- **Data records**:
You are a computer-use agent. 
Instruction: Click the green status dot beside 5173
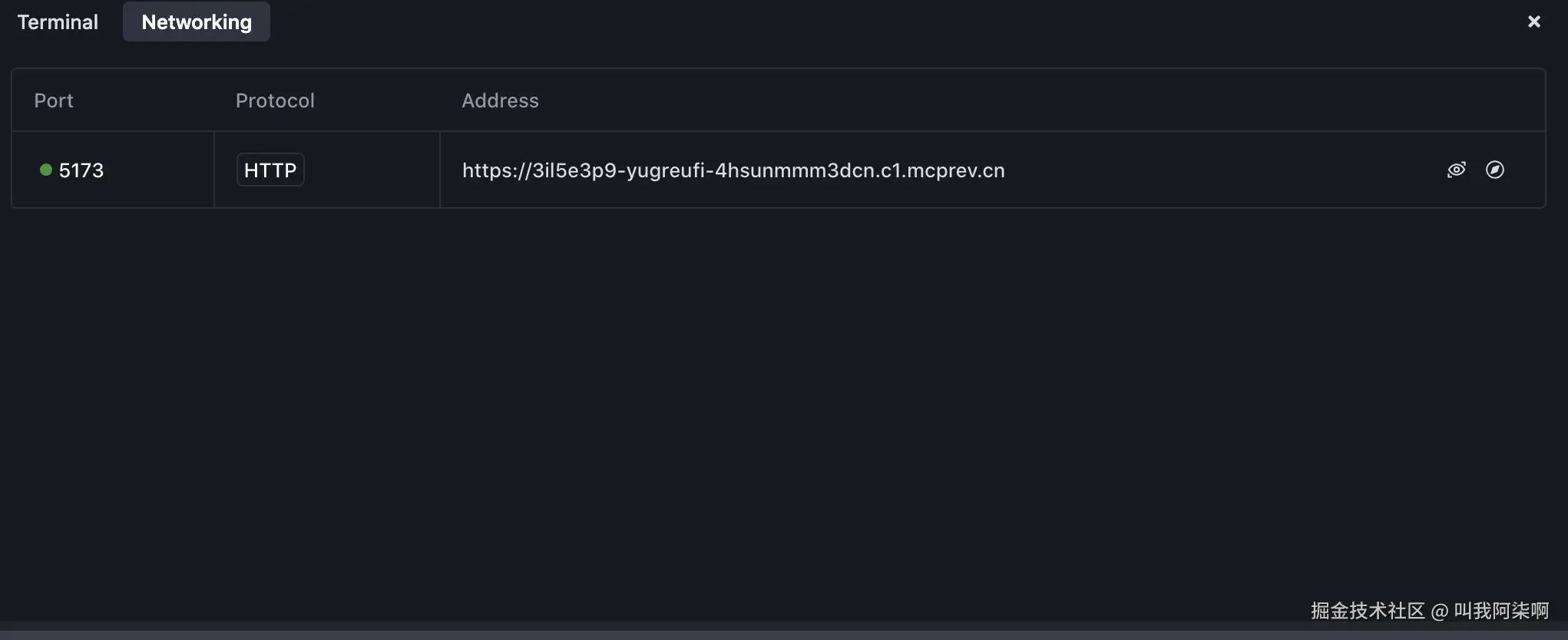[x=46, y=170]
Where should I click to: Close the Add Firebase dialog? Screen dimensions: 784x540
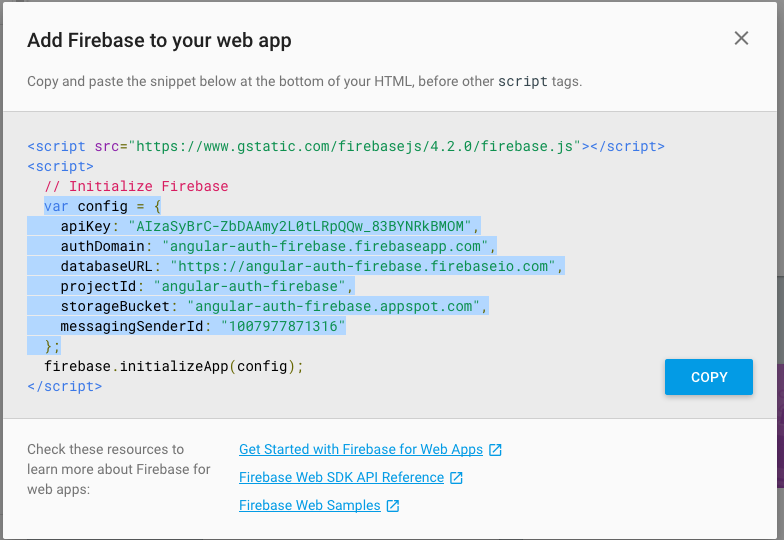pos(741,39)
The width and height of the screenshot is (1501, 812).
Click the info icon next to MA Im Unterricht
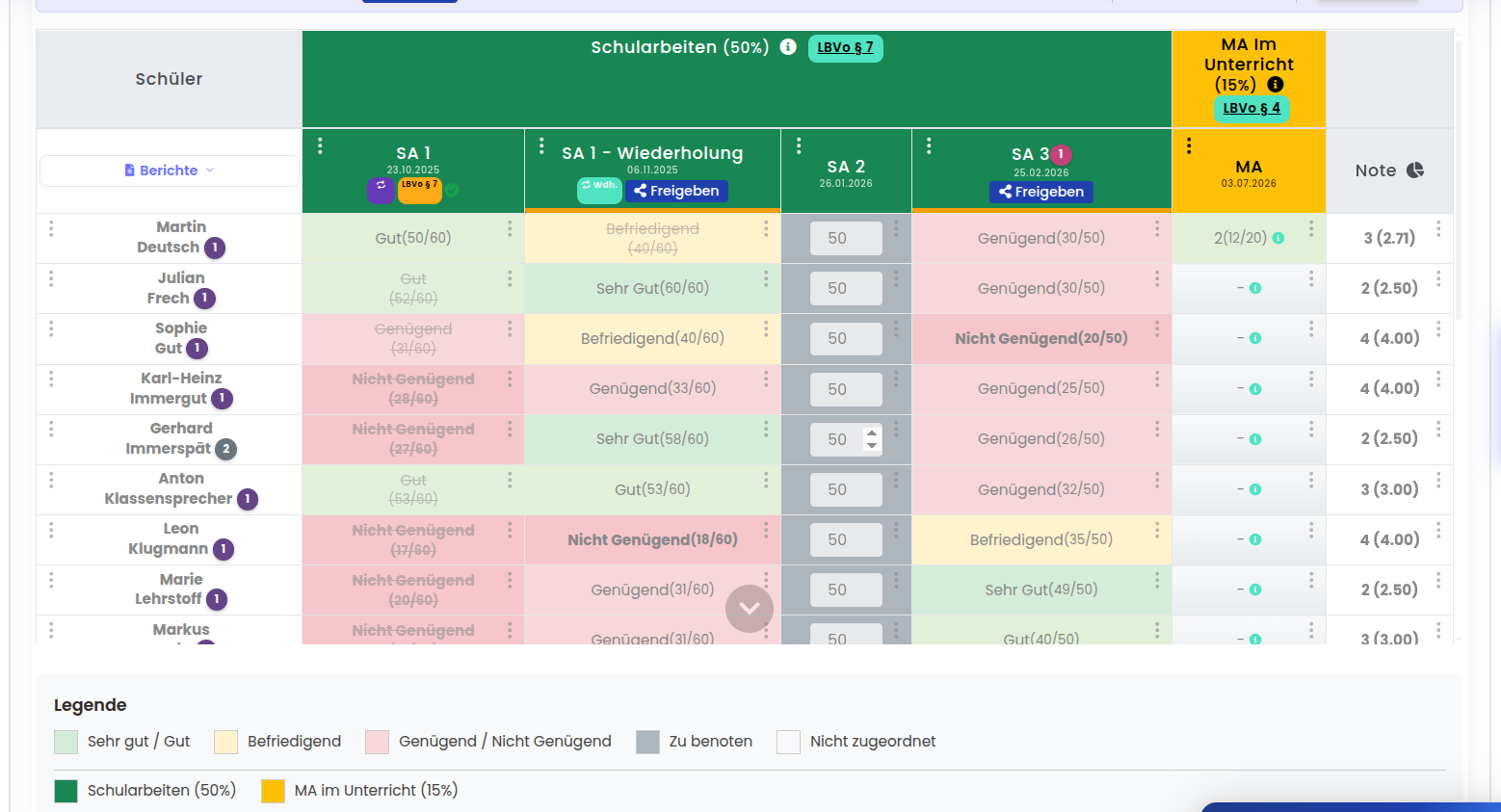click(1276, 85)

==

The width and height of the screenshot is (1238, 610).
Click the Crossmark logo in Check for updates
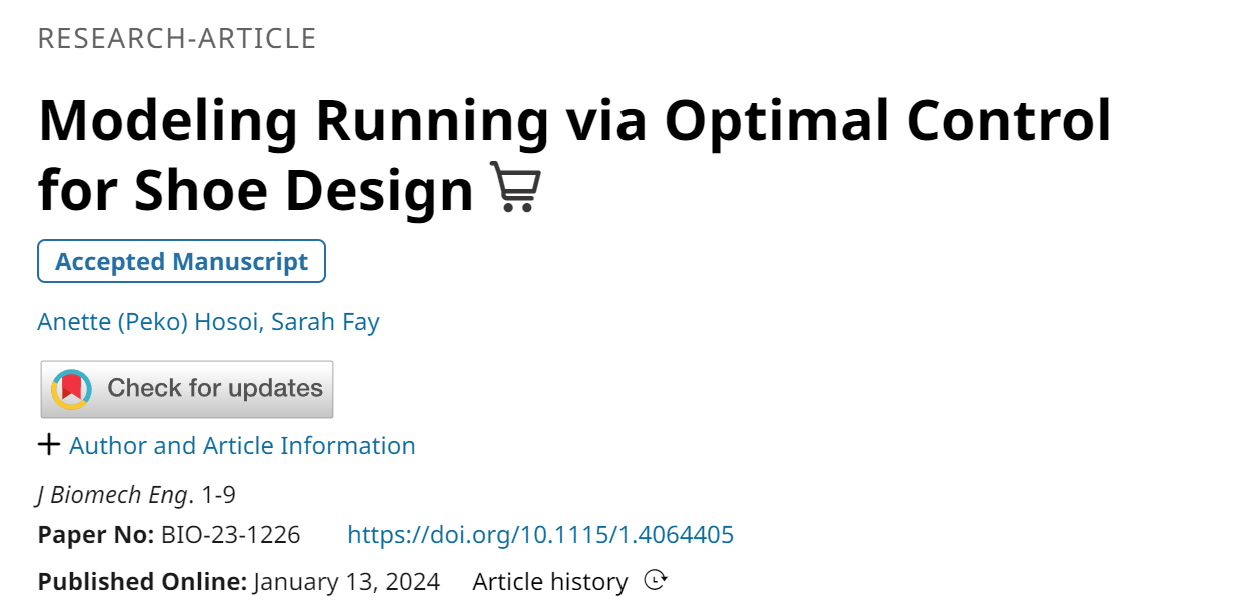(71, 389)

* * *

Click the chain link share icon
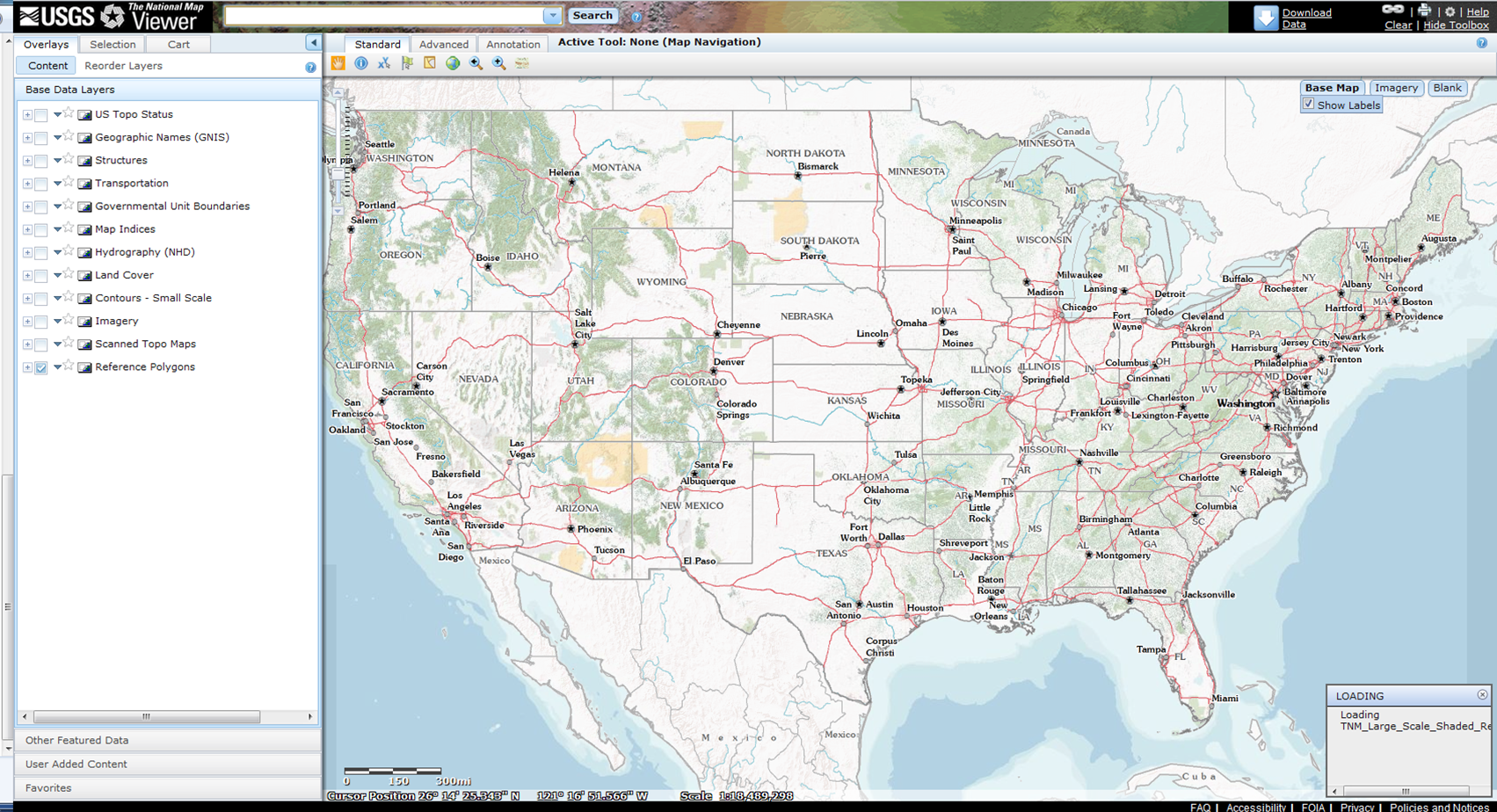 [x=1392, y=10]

- **What you have to do**: Report all lines of the material that contain the word "width".

- **Answer for this exercise**:
The width and height of the screenshot is (1501, 812).
The width and height of the screenshot is (1238, 610).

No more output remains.